--- DOCUMENT TEXT Enclosed Below ---


  1. Yeah… apart from the fact that adobe never have had that great a relationship with apple!! they like dropping products for the mac and until recently charged more for the mac versions of their software than their pc counterparts.

    I really hope they don’t scrap any of the new media side of programs, Adobe suck for those, where as macromedia rules… (dreamweaver, fireworks, flash, director).

    I think that this is a good move for adobe but bad move for us that depend on software for a living! Macromedia have lead the web for years and adobe had lead print, I for one don’t think adobe can come up with the kind of things macromedia has for web development, otherwise they would have already!

  2. This is scary… Adobe is not as committed (other than Photoshop) to the Mac platform as Macromedia is. I was hoping that Apple would have acquired Macromedia eventually.

  3. Anti-competitive and monopolistic in the extreme. Then again, competition doesn’t seem to have helped as Macromedia’s software couldn’t suck more in its most recent iterations. Both FreeHand and Dreamwweaver have headed steadily downhill since versions 5.5 and 2.0 respectively.

    MDN magic word “test”: As in the sheer M$-like bloatedness, crash-proneness, and slow-ass performance of Macromedia’s MX versions of their software has severely TESTed my patience.

  4. I find that this is a great opportunity if handled right. Adobe should integrate flash controls into Acrobat, to give Acrobat more interactive control and then use the better new media packages for design professionals and use the other ones for enterprise and home user solutions.
--- End of Enclosed DOCUMENT TEXT ---
--- PROVIDED DATA Enclosed Below ---
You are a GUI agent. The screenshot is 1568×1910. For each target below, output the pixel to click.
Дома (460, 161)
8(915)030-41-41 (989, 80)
--- End of Enclosed PROVIDED DATA ---
=== USING THE INFORMATION ===
- a) Using the comments on Adobe and Macromedia, decide whether each statement agrees with them, answering yes or no and quoting the deciding words. (i) One commenter had hoped that Apple would eventually acquire Macromedia. (ii) One commenter says FreeHand and Dreamweaver have improved steadily since versions 5.5 and 2.0. (iii) One commenter proposes that Adobe integrate Flash controls into Acrobat.
- b) Pick up the comments on Adobe and Macromedia from their last sentence and continue them.
The material above was drawn from a separate source.

=== OUTPUTS FOR THE TASKS ===
- a)
(i) Yes: "I was hoping that Apple would have acquired Macromedia eventually."
(ii) No: "Both FreeHand and Dreamwweaver have headed steadily downhill since versions 5.5 and 2.0 respectively."
(iii) Yes: "Adobe should integrate flash controls into Acrobat"

- b)
  5. I use GoLive daily and would welcome any and all inovation that intigrating the Macromedia products could bring. I just hope this is not a repeat of the PageMaker/InDesign thing. InDesign still can’t open PDF files! They stop developement of PageMaker to improve the newly aquired InDesign but fail to make it so that it can open their own standard file format? That is just scary.

  6. This is not good news for Apple or Macintosh users. This will do nothing more than reduce competition, product availability & variety. This will also make Apple more dependent upon a company that is increasingly a competitor, as Apple expands it’s software operations.

  7. I’m sorry, this sucks. Macromedia was the only serious competitor to Adobe in a number of major products. Note the press release focuses on Flash, but what will happen to other Macromedia products like FireWorks, DreamWeaver, or even Freehand?

    Admittedly, I prefer BBEdit and Adobe GoLive to DreamWeaver, but I acknowledged that DreamWeaver’s popularity kept both products growing and gaining. And while Photoshop is a powerhouse, I HATE using it, unless I absolutely have to. To that regard, GraphicConverter and FireWorks have become my day-to-day image editing tools, because most jobs DONT NEED Photoshop.

    I’d guess if FireWorks goes away, I could go back to Debabilizer, but still, what a massive blow for software competition.

  8. An opportunity missed.

    Apple should have used some of its $7 billion in cash, and $25 billion + in share valuation to take Macromedia and kept Adobe honest.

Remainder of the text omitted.